# To be Degraded



## tlsmith2293 (May 15, 2017)

Is it right for my wife to constantly put me down, say I am not what she wants as a spouse and jump me over every move I make? I feel like a prisoner and she tries to reverse it around as I am the bad guy, just wondering if there are other men or even women out there that get treated the same way?


----------



## manwithnoname (Feb 3, 2017)

tlsmith2293 said:


> Is it right for my wife to constantly put me down, say I am not what she wants as a spouse and jump me over every move I make? I feel like a prisoner and she tries to reverse it around as I am the bad guy, just wondering if there are other men or even women out there that get treated the same way?


There are. They shouldn't put up with it and neither should you.


----------



## Tatsuhiko (Jun 21, 2016)

Have you discussed divorce with her? If you're not what she wants, why is she staying around?


----------



## aine (Feb 15, 2014)

tlsmith2293 said:


> Is it right for my wife to constantly put me down, say I am not what she wants as a spouse and jump me over every move I make? I feel like a prisoner and she tries to reverse it around as I am the bad guy, just wondering if there are other men or even women out there that get treated the same way?


No, it is not right. YOur wife sounds immature. You need to stand up for yourself. Perhaps you ought to read No More Mr Nice Guy and start wearing the pants in your house.


----------



## brooklynAnn (Jun 29, 2015)

If you are not what she wants, tell her to go find him. I don't understand people who put their spouses down and expect to be happy.

Let her know she is not the wife you had dreamed of either, see how she likes that...

You don't have to take her crap.


----------



## DEMI6 (Apr 12, 2017)

So sorry

Sent from my SAMSUNG-SM-J320AZ using Tapatalk


----------



## SunCMars (Feb 29, 2016)

Tatsuhiko said:


> Have you discussed divorce with her? If you're not what she wants, *why is she staying around?*


Why is she staying around?

She is insecure.
She is very anxiety prone [or standing!].
She is a bully.
She is a hater by nature and at nature.
She is her own worst enemy.

She knows her behavior is unbecoming.
She knows people do not like her.
She knows this and does not care..or care enough.
She knows bitter, she knows better...she is comfortable with sour.
She is Queen at your house.

She knows anywhere else, she will be rejected, and she will be demoted from Queen to housemaid and dishwasher.

She fears change.


----------



## arbitrator (Feb 13, 2012)

SunCMars said:


> Why is she staying around?
> 
> She is insecure.
> She is very anxiety prone [or standing!].
> ...


*In addition to this very well thought out rationale, the mitigating factor here is that she has you seriously hoodwinked and browbeaten into letting her "wear the pants" and to accordingly abuse you, as well as others, all at her "obsessive-compulsive" will and pleasure!

You really need to be out of that situation like yesterday!

Not to be sexist here, but why not try "growing a pair?"*


----------



## jaquen (Mar 1, 2012)

tlsmith2293 said:


> Is it right for my wife to constantly put me down, say I am not what she wants as a spouse and jump me over every move I make? I feel like a prisoner and she tries to reverse it around as I am the bad guy, just wondering if there are other men or even women out there that get treated the same way?


What exactly are her complaints about you?

- TASKS TO CARRY OUT
• a. In the forum thread, which book does aine suggest reading?
• b. Copy out the part of the forum thread starting with "## brooklynAnn (Jun" and going on through "(Apr 12, 2017)".

- DATASET EXCERPT
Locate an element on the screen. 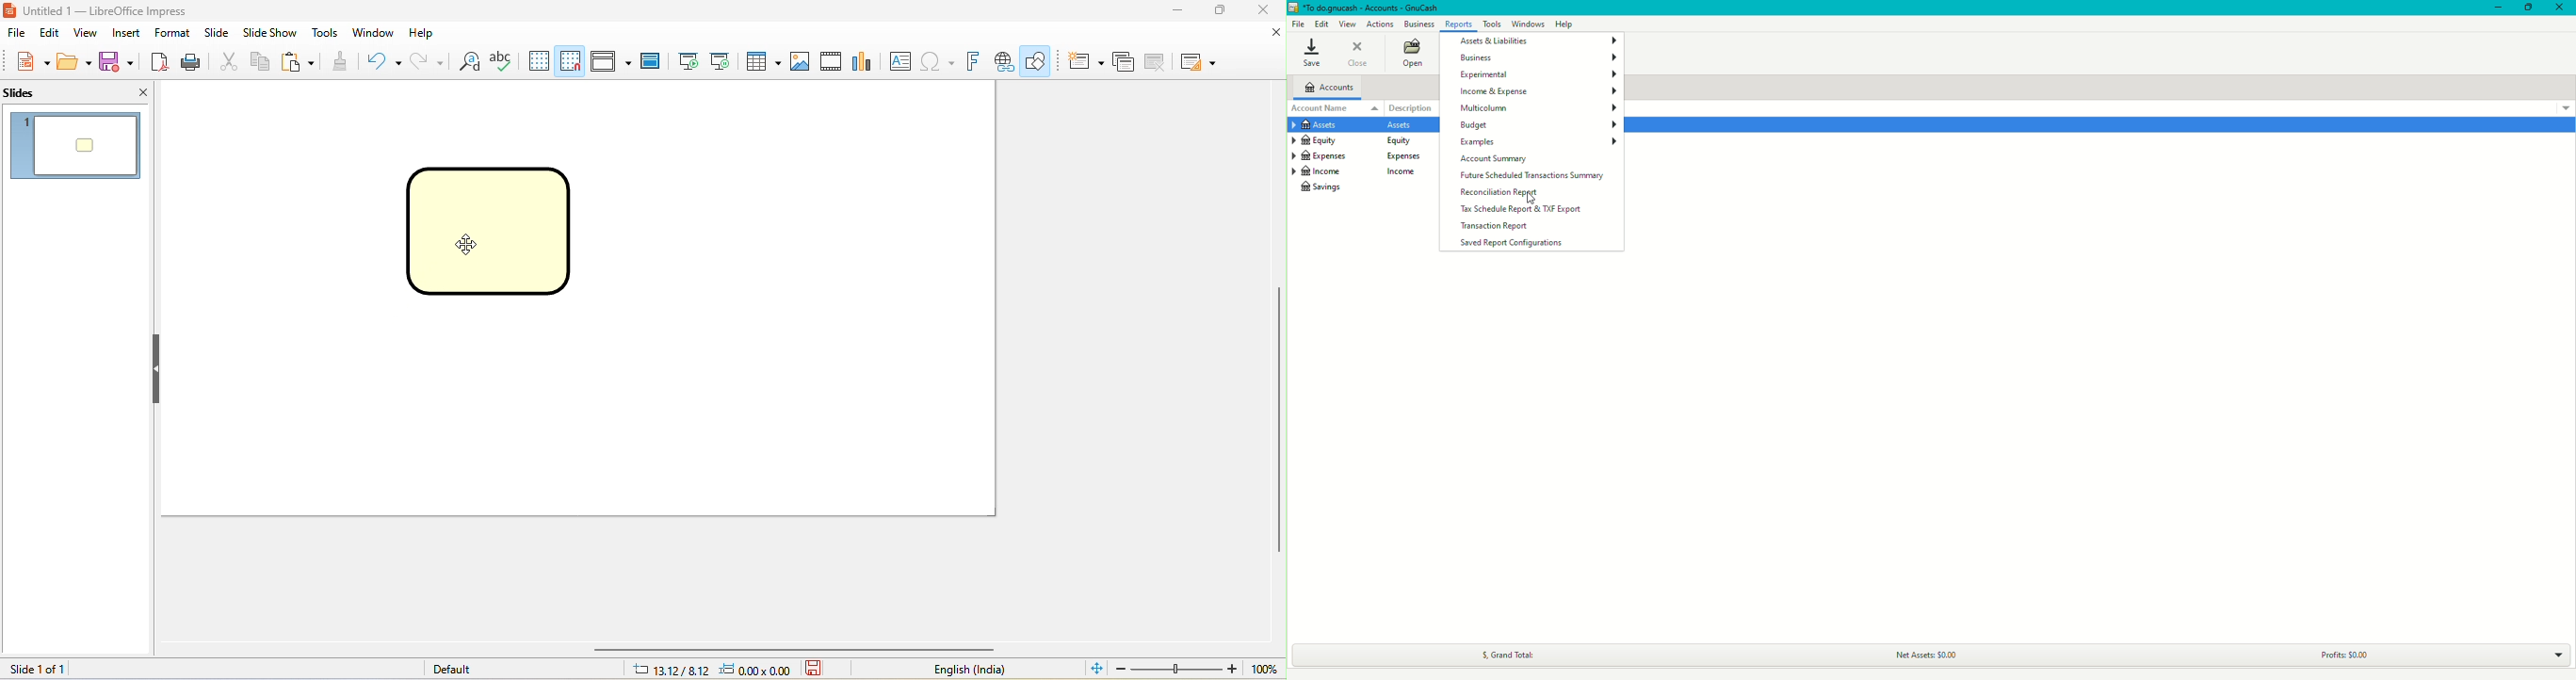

- THE ANSWERS
• a. No More Mr Nice Guy

• b.
## brooklynAnn (Jun 29, 2015)

If you are not what she wants, tell her to go find him. I don't understand people who put their spouses down and expect to be happy.

Let her know she is not the wife you had dreamed of either, see how she likes that...

You don't have to take her crap.


----------



## DEMI6 (Apr 12, 2017)